Article 23 – Consultations of the Parties and assessment of implementation

1. Article 46 of the Convention shall apply to this Protocol.

2. Parties shall periodically assess the effective use and implementation of the provisions of this Protocol. Article 2 of the Cybercrime Convention Committee Rules of Procedure as revised on 16 October 2020 shall apply mutatis mutandis.

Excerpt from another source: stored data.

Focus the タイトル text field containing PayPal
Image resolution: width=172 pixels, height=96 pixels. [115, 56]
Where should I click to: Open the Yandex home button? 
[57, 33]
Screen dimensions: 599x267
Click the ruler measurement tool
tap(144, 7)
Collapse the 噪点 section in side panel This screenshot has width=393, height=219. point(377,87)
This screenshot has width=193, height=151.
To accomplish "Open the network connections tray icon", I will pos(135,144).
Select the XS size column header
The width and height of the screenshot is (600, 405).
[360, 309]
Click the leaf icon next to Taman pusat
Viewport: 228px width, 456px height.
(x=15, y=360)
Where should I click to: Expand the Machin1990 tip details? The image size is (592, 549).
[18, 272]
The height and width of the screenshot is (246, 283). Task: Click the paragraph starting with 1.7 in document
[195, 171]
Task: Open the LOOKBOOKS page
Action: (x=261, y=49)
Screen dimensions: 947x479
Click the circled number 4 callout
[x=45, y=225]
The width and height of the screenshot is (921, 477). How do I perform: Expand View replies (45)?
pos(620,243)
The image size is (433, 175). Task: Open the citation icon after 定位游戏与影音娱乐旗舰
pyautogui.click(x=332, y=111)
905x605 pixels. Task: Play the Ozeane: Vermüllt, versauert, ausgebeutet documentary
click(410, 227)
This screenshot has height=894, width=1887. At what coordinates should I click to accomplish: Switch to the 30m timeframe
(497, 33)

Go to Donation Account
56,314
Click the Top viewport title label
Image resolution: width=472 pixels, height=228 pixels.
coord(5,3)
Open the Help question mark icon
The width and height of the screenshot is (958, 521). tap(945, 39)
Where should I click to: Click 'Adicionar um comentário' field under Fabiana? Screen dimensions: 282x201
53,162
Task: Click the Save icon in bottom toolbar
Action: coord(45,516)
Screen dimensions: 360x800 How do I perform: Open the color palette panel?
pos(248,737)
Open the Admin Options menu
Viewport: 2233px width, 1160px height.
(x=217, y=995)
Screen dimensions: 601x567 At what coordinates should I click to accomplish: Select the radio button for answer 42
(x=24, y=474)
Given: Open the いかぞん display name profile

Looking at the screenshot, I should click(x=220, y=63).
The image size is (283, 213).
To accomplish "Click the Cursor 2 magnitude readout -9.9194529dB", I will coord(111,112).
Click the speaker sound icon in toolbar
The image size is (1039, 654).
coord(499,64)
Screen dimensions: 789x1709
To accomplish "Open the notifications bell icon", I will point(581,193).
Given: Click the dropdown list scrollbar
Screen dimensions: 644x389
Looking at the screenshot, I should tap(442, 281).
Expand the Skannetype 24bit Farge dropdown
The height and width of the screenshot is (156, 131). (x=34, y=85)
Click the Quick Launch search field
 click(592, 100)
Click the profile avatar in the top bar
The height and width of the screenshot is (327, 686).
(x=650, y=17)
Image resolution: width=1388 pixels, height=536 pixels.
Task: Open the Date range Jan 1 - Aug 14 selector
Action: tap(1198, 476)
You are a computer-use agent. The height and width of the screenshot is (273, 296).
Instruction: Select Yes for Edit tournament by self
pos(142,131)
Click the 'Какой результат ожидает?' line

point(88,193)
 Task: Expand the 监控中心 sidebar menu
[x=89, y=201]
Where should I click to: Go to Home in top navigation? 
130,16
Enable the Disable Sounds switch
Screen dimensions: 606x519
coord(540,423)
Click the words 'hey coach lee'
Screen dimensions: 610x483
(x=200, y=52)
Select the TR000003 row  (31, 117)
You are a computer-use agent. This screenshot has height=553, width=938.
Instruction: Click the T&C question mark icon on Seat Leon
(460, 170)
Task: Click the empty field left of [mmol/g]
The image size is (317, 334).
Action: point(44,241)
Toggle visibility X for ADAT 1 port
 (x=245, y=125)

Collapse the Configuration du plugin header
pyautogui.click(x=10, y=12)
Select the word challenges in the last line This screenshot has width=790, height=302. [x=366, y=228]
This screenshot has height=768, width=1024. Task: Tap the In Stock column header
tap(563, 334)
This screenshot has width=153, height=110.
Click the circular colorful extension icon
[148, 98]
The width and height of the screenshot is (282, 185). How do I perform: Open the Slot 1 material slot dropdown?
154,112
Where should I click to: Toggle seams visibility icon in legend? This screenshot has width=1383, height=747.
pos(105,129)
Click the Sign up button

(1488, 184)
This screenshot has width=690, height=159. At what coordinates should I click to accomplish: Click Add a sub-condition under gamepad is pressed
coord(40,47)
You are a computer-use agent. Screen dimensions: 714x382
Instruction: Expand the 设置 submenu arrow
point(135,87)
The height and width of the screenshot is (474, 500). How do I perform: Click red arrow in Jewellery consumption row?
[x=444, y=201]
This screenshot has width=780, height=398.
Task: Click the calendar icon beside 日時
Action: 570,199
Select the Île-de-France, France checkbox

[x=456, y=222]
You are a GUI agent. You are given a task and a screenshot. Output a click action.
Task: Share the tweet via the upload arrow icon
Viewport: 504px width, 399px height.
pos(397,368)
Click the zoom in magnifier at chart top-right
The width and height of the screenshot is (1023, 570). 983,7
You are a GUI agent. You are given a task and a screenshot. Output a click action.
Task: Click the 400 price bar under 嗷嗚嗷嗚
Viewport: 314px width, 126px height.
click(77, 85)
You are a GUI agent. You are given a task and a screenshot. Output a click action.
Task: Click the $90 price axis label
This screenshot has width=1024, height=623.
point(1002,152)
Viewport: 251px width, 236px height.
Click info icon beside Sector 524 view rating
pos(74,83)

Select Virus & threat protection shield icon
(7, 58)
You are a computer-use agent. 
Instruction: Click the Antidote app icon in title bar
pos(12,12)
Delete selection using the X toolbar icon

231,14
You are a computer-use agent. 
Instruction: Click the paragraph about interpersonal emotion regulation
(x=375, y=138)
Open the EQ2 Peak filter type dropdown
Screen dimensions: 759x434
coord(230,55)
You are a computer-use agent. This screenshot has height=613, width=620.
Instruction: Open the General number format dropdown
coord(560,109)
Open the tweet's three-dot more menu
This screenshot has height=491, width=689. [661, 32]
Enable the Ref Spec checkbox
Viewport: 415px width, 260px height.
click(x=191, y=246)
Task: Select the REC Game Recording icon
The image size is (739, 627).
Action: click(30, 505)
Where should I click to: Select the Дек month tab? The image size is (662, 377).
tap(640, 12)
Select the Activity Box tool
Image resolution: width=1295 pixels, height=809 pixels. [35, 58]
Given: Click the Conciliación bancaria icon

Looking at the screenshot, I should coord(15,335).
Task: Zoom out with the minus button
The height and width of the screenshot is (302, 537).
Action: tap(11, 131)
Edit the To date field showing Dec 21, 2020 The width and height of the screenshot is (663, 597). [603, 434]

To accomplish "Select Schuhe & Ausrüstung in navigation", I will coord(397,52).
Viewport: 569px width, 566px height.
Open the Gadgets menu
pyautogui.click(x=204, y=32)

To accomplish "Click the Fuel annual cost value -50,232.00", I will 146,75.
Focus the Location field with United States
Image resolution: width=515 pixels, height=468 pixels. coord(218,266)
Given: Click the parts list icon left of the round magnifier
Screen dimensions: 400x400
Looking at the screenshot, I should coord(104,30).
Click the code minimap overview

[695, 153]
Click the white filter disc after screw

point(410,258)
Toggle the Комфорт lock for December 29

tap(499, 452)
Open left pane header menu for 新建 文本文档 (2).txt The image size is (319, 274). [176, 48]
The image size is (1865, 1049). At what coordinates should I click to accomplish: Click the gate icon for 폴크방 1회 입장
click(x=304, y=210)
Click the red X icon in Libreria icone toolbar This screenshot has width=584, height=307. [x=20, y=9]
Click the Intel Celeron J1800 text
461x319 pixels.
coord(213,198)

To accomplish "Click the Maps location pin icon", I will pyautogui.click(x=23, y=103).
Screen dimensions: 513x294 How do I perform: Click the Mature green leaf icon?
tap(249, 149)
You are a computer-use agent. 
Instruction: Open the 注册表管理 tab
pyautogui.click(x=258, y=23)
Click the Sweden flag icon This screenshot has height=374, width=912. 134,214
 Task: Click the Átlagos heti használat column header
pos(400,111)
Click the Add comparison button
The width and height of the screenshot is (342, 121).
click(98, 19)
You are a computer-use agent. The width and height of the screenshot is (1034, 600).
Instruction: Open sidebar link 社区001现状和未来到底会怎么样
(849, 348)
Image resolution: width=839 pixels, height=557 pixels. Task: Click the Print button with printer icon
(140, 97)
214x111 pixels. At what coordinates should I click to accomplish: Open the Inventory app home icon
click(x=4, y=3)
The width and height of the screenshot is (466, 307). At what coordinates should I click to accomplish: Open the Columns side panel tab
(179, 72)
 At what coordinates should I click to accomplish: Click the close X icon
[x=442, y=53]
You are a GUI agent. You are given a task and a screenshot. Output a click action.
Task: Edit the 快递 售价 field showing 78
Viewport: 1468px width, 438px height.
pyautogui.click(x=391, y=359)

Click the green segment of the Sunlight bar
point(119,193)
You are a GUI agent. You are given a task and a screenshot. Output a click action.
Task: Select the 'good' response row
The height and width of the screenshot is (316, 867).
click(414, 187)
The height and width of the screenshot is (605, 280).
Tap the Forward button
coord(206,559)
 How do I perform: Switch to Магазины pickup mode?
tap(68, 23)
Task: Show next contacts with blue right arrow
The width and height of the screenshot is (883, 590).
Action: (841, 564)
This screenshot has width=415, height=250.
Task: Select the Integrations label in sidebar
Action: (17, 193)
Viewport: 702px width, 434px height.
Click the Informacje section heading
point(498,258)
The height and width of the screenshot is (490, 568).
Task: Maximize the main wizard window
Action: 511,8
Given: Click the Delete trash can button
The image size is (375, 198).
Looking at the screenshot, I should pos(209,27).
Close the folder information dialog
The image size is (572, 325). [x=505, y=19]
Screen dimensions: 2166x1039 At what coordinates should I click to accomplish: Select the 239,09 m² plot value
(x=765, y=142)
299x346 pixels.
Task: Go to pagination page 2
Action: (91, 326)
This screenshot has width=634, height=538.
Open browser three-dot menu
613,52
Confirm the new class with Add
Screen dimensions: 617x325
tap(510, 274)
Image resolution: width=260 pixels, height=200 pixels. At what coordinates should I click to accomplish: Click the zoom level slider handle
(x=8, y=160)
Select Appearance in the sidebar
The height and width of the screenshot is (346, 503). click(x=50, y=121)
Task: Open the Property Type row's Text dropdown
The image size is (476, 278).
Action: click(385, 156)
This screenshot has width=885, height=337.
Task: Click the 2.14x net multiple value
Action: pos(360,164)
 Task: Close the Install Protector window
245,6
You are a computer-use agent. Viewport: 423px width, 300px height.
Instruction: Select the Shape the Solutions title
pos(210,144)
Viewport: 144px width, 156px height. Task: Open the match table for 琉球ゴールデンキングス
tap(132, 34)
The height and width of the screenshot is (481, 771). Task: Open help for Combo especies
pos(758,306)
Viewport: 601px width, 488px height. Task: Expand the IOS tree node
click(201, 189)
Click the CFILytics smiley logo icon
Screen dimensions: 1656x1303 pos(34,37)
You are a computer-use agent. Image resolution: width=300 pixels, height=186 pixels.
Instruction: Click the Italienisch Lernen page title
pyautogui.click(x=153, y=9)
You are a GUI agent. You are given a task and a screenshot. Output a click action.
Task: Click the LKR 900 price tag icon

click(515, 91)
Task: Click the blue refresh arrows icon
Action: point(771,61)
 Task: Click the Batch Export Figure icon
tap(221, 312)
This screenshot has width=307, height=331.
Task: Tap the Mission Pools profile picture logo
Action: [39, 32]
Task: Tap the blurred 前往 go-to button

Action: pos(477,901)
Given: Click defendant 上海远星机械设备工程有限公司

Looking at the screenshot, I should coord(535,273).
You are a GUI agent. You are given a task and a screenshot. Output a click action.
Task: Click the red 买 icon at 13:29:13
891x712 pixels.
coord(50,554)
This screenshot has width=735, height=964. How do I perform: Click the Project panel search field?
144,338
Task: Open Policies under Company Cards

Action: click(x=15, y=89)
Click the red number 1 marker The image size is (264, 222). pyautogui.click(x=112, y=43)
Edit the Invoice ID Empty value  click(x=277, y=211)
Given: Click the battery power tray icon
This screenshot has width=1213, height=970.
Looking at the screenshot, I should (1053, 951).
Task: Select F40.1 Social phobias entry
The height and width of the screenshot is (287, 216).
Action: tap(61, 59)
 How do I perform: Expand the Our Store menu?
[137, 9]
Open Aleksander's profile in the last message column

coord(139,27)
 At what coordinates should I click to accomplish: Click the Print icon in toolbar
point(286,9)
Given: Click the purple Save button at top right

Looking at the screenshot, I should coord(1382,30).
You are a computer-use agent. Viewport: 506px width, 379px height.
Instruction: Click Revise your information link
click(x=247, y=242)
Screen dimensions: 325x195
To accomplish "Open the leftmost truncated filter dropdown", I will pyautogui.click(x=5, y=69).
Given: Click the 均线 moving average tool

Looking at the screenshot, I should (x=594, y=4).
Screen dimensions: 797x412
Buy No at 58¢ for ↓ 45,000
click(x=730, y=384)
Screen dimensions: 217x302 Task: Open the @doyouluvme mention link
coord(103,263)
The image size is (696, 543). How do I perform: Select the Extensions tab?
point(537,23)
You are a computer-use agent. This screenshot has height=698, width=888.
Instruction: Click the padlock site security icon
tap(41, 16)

The Parties shall initially review and may modify by consensus the procedures of that article as they apply to this Protocol five years after the entry into force of this Protocol.

3. The review of Article 14 shall commence once ten Parties to the Convention have expressed their consent to be bound by this Protocol.

Article 24 – Denunciation

1. Any Party may, at any time, denounce this Protocol by means of a notification addressed to the Secretary General of the Council of Europe.

2. Such denunciation shall become effective on the first day of the month following the expiration of a period of three months after the date of receipt of the notification by the Secretary General.

3. Denunciation of the Convention by a Party to this Protocol constitutes denunciation of this Protocol.

4. Information or evidence transferred prior to the effective date of denunciation shall continue to be treated in accordance with this Protocol.

Article 25 – Notification

The Secretary General of the Council of Europe shall notify the member States of the Council of Europe, the Parties and signatories to the Convention, and any State which has been invited to accede to the Convention of:

a. any signature;

b. the deposit of any instrument of ratification, acceptance or approval;

c. any date of entry into force of this Protocol in accordance with Article 16, paragraphs 3 and 4;

d. any declarations or reservations made in accordance with Article 19 or withdrawal of reservations made in accordance with Article 20;

e. any other act, notification or communication relating to this Protocol.